[What you need to do] Go through the records and report each line in which the word "agent" occurs.

(Beginning of Record extracts)

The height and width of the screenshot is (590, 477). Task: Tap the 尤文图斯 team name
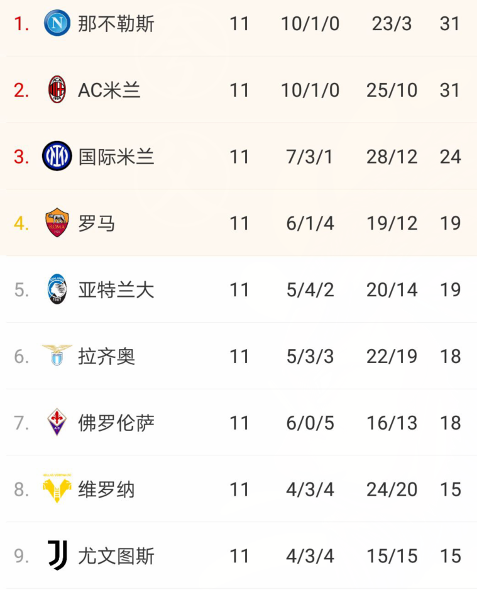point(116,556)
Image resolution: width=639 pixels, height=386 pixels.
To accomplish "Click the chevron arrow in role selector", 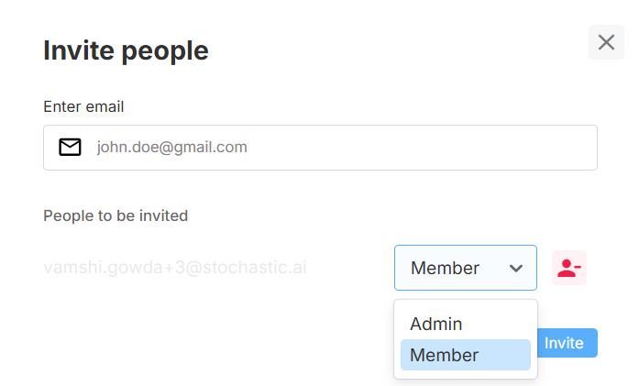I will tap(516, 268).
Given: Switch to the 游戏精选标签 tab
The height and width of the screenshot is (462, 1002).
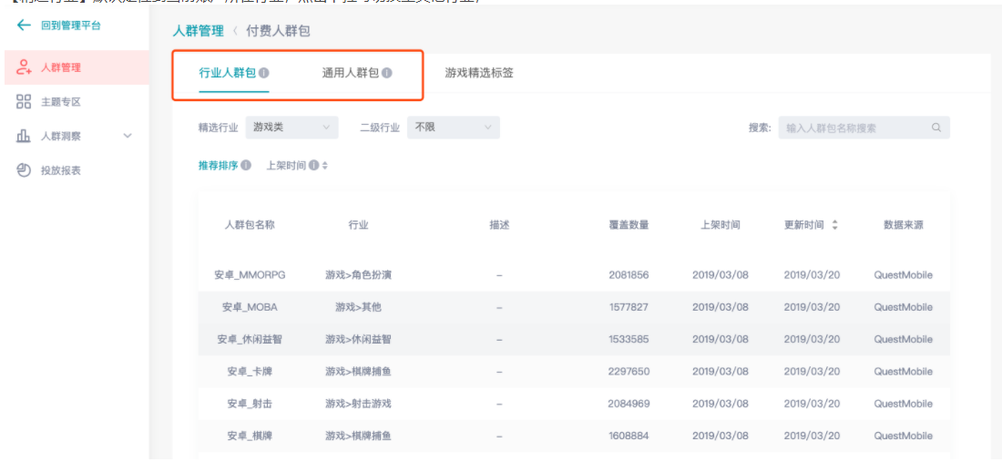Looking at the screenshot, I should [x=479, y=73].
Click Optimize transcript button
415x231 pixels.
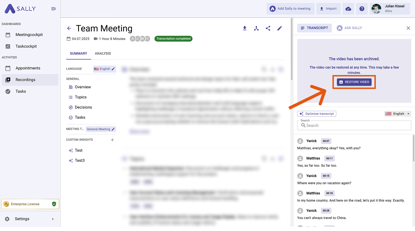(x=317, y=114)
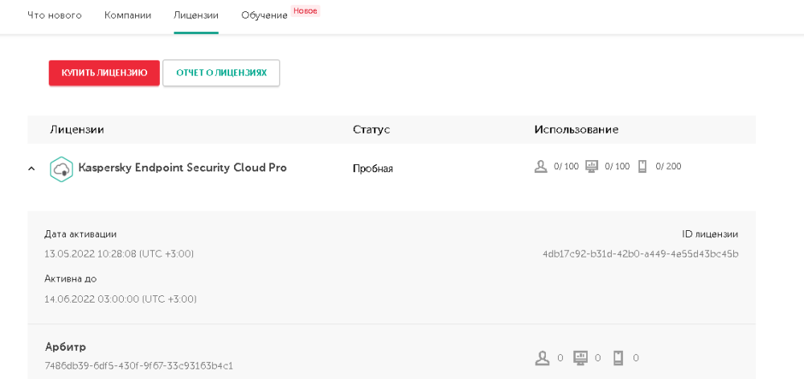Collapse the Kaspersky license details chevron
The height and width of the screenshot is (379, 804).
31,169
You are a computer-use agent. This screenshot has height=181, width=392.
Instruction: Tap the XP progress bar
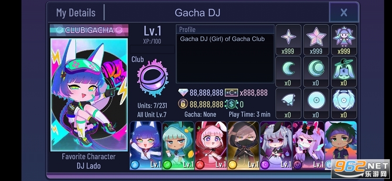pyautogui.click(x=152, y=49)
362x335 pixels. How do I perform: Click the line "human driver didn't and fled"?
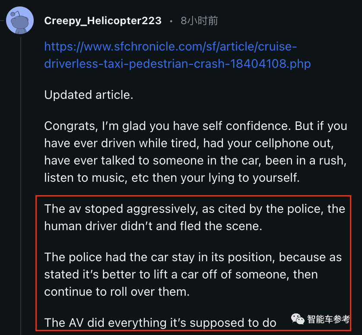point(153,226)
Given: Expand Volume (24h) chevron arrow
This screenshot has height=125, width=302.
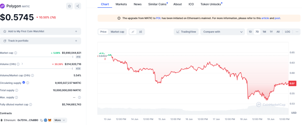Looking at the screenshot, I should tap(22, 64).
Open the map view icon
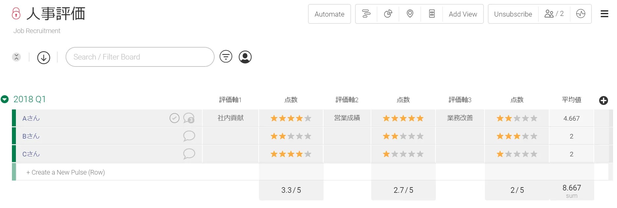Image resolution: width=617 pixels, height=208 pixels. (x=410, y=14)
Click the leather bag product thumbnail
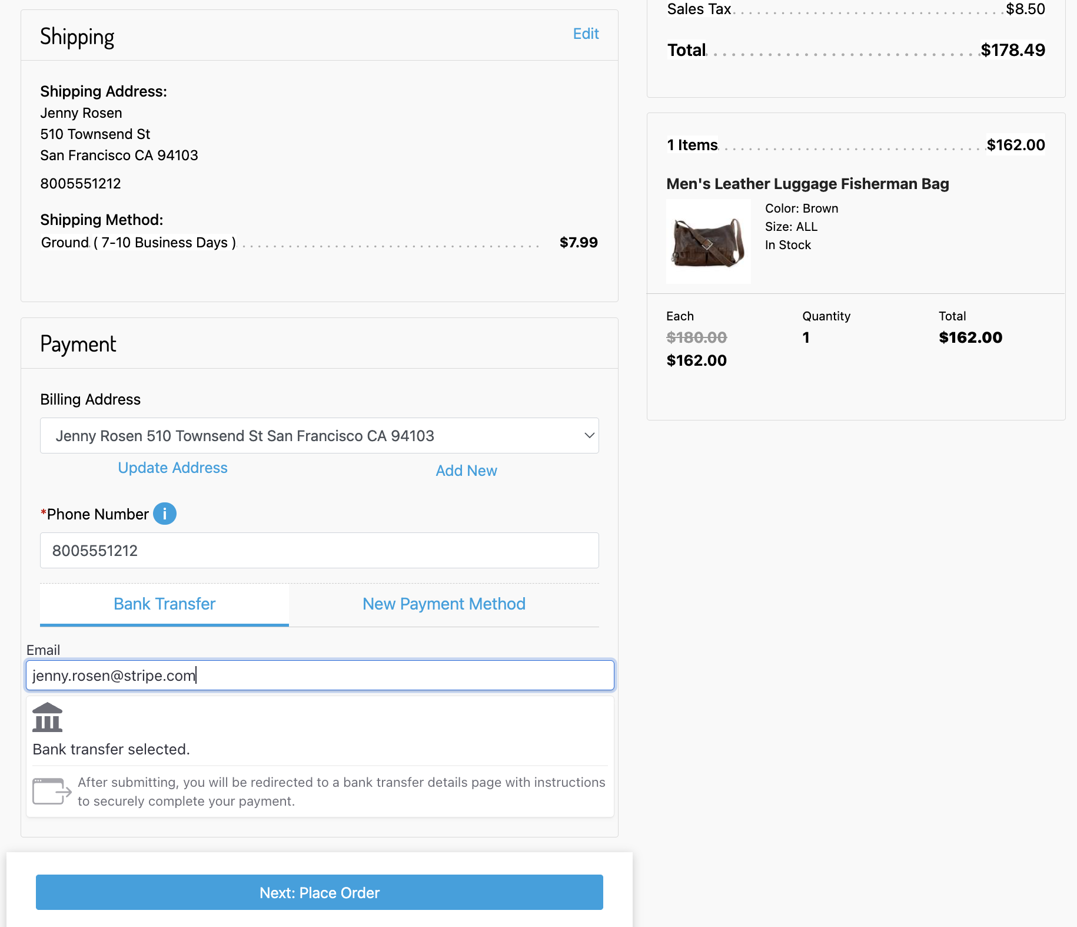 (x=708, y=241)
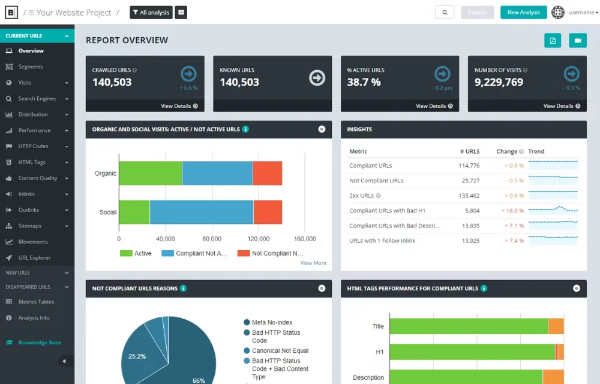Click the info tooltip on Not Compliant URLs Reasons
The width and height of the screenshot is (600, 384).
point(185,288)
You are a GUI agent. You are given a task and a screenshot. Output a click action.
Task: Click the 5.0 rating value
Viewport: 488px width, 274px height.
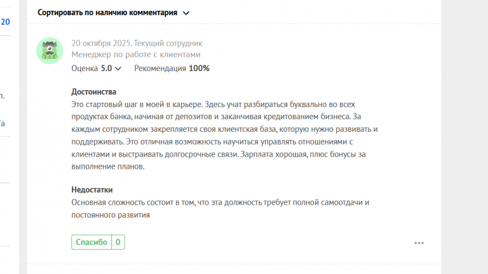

(End of Record extracts)

[Task response]
You are a computer-use agent. This screenshot has height=181, width=392.
You are a GUI agent. You are given a task and a screenshot. Output a click action.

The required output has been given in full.